A car starts from rest and accelerates at a rate of 5.75 m/s/s for a time (t1) of 6.76 seconds. The car then maintains a constant speed for a time of 7.32 seconds (t2 minus t1). Finally, the car slows down at a rate of -4.21 m/s/s.
for each segment of the trip,
s = vt + 1/2 at^2
so plug in your numbers.
Determine the total distance traveled by the car from its starting position to its stopping position.
Huh. I can see I need to get you started.
so, for the first part of the trip,
s = 0 + 5.75/2 * 6.76^2 = 131.38 m
Now do the 2nd part and the 3rd part, and add them up.
I got the second part, 131.38 and 284.53. How do I get the time for the 3rd part?
To find the total distance traveled by the car, we need to break down the problem into three parts: the initial acceleration, the constant speed, and the final deceleration.
1. Initial Acceleration:
The car starts from rest and accelerates at a rate of 5.75 m/s/s for a time of 6.76 seconds (t1). To find the distance covered during this period, we can use the kinematic equation:
Distance = (Initial velocity * time) + (0.5 * acceleration * time^2)

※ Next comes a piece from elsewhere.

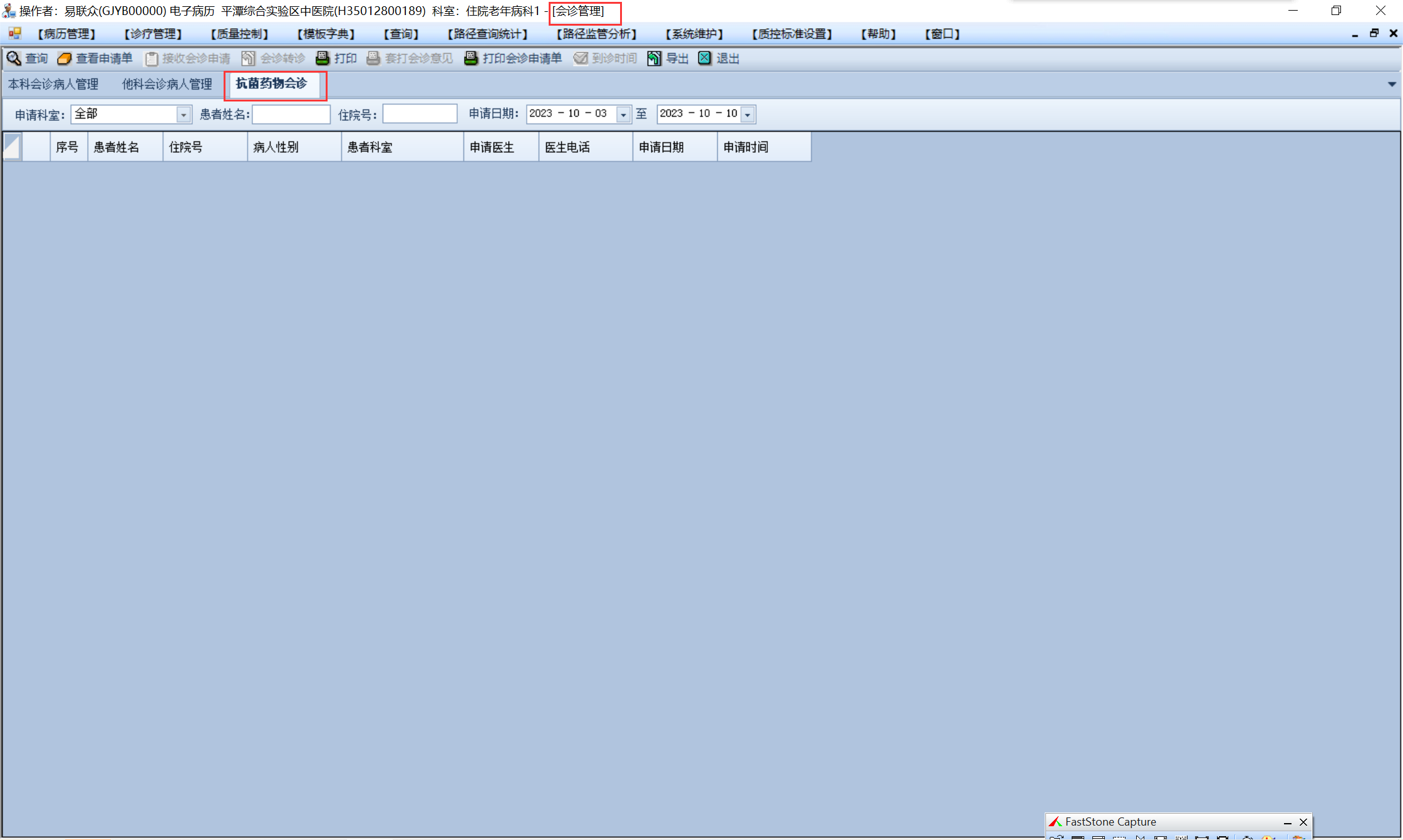This screenshot has width=1403, height=840.
Task: Click the 退出 exit icon
Action: pyautogui.click(x=705, y=58)
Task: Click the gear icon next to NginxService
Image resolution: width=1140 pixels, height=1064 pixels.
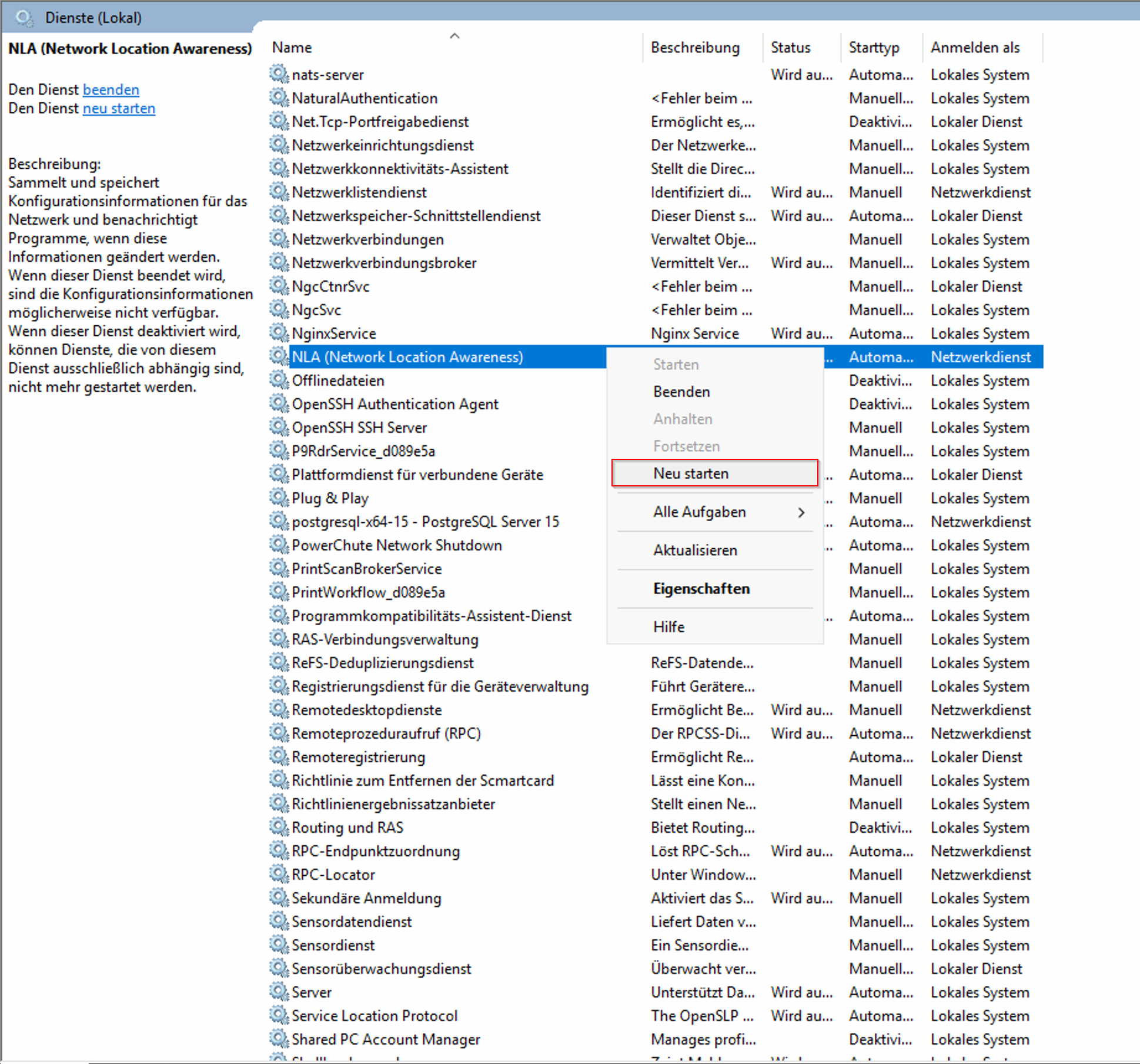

Since the car starts from rest (initial velocity = 0), the equation simplifies to:
Distance1 = 0.5 * acceleration * time^2
Substituting the given values:
Distance1 = 0.5 * 5.75 m/s^2 * (6.76 s)^2
Distance1 ≈ 117.48 meters
2. Constant Speed:
The car maintains a constant speed for a time of 7.32 seconds (t2 minus t1). When the speed is constant, acceleration is zero. Therefore, there is no distance traveled during this period.
Distance2 = 0 meters
3. Final Deceleration:
The car slows down at a rate of -4.21 m/s/s. Since the acceleration is negative, the final deceleration is considered a negative acceleration. We can use the same kinematic equation as before to find the distance covered during this period:
Distance3 = (Initial velocity * time) + (0.5 * acceleration * time^2)

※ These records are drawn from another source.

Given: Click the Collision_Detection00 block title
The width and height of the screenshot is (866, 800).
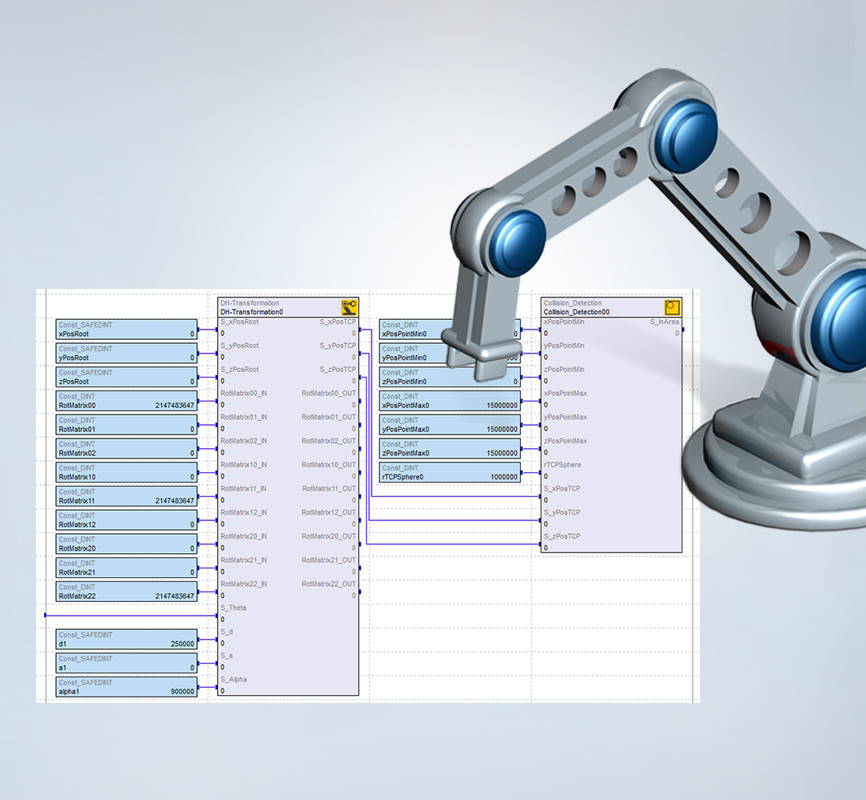Looking at the screenshot, I should 576,312.
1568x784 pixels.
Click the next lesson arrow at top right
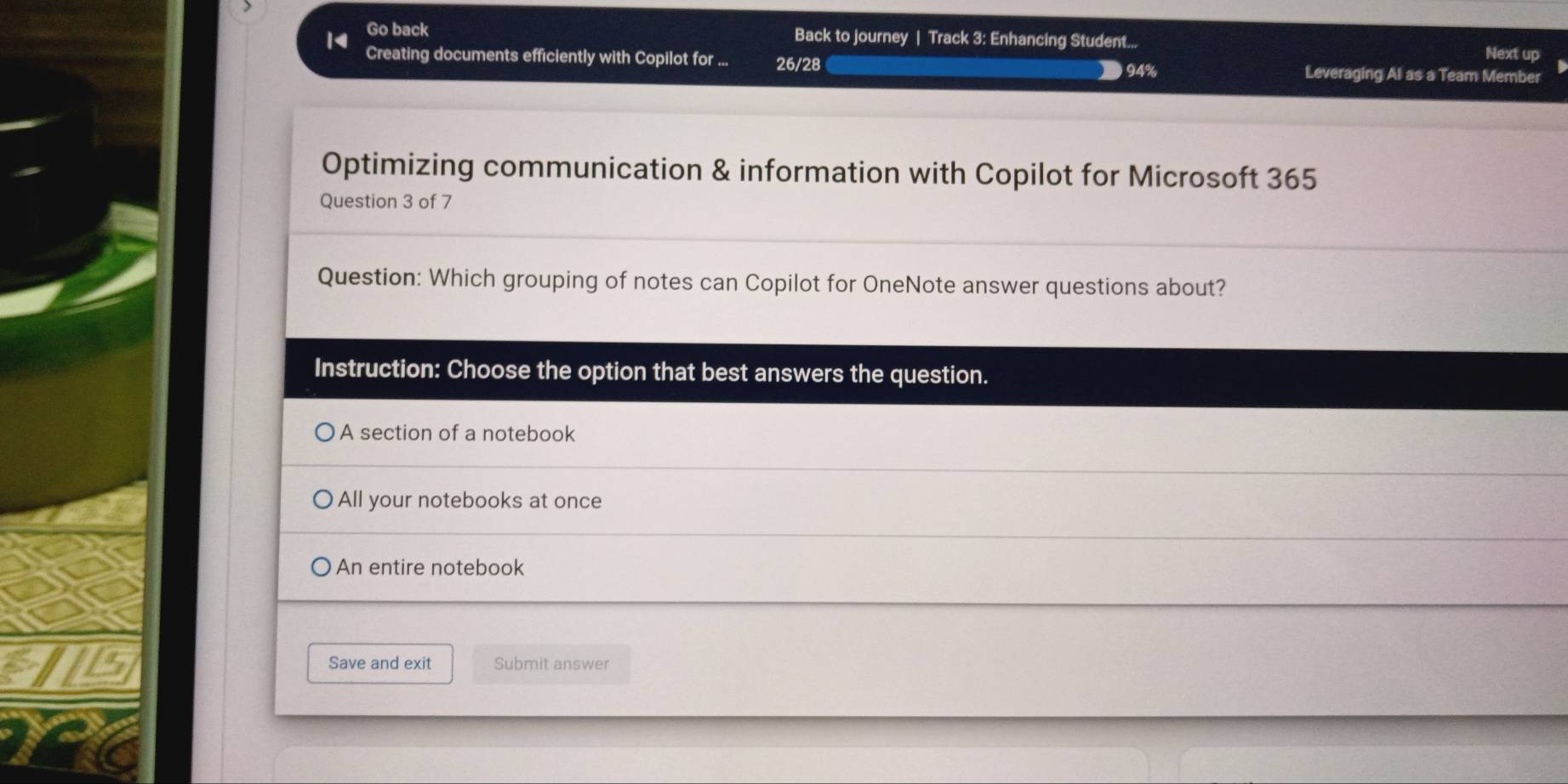coord(1558,66)
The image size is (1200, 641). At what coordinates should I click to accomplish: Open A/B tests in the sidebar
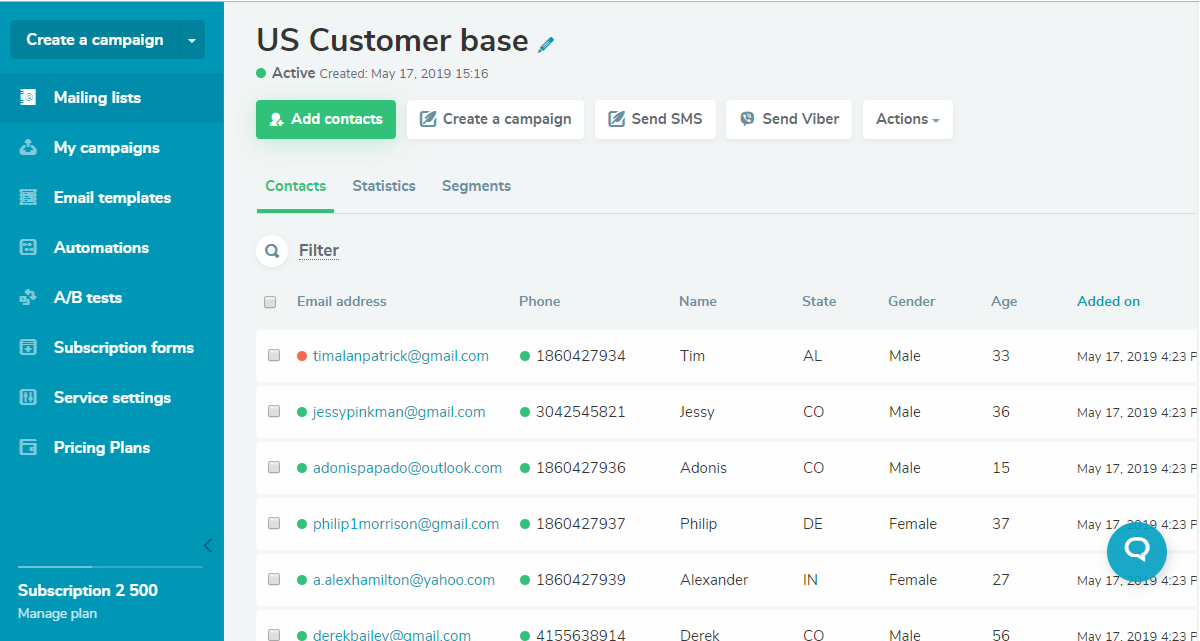[88, 298]
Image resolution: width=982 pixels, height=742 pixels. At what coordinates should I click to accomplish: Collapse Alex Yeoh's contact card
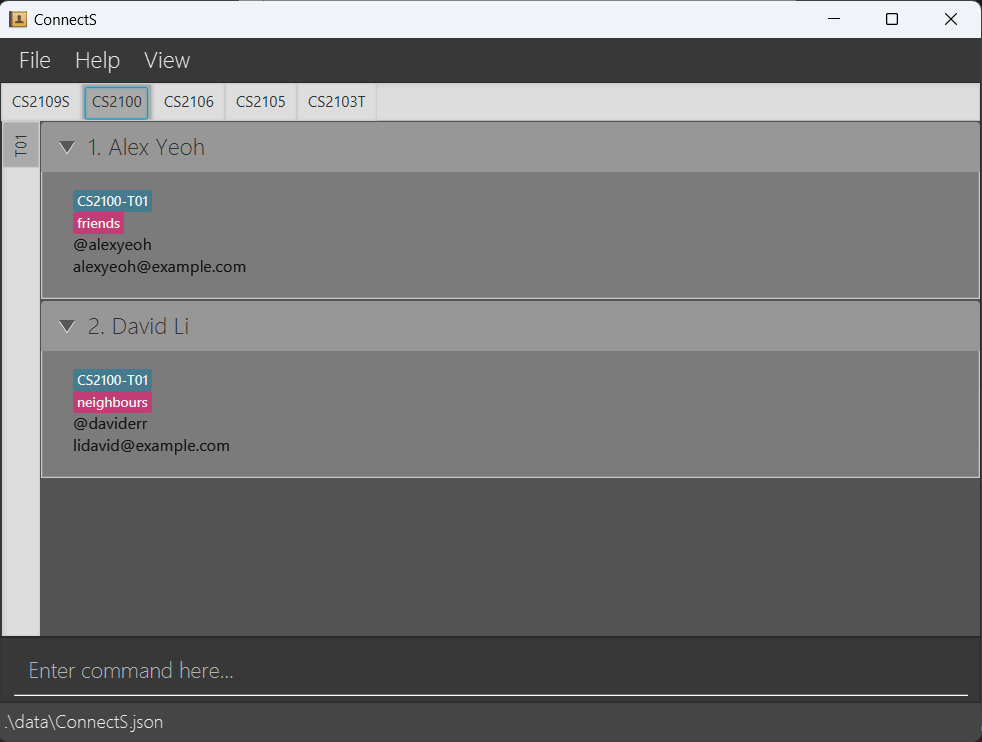(x=66, y=146)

Since the initial velocity at the end of the constant speed period is the same as the final velocity of the previous period, we can use the formula:
Distance3 = (0 * t) + (0.5 * acceleration * t^2)
Substituting the given values:
Distance3 = 0.5 * (-4.21 m/s^2) * (t)^2
To find the value of 't', we need to subtract the total time of the previous periods (t1 + t2) from the total time given (t1 + t2 + t3):
t = t3 = (t1 + t2 + t3) - (t1 + t2) = t3 - t2
Substituting the values:
t ≈ 7.32 s - 6.76 s
t ≈ 0.56 s
Now substituting 't' back into the distance equation:
Distance3 = 0.5 * (-4.21 m/s^2) * (0.56 s)^2
Distance3 ≈ -0.83 meters (negative sign indicates deceleration)
Total distance traveled = Distance1 + Distance2 + Distance3
Total distance traveled ≈ 117.48 m + 0 m - 0.83 m
Total distance traveled ≈ 116.65 meters
Therefore, the car covers a total distance of approximately 116.65 meters.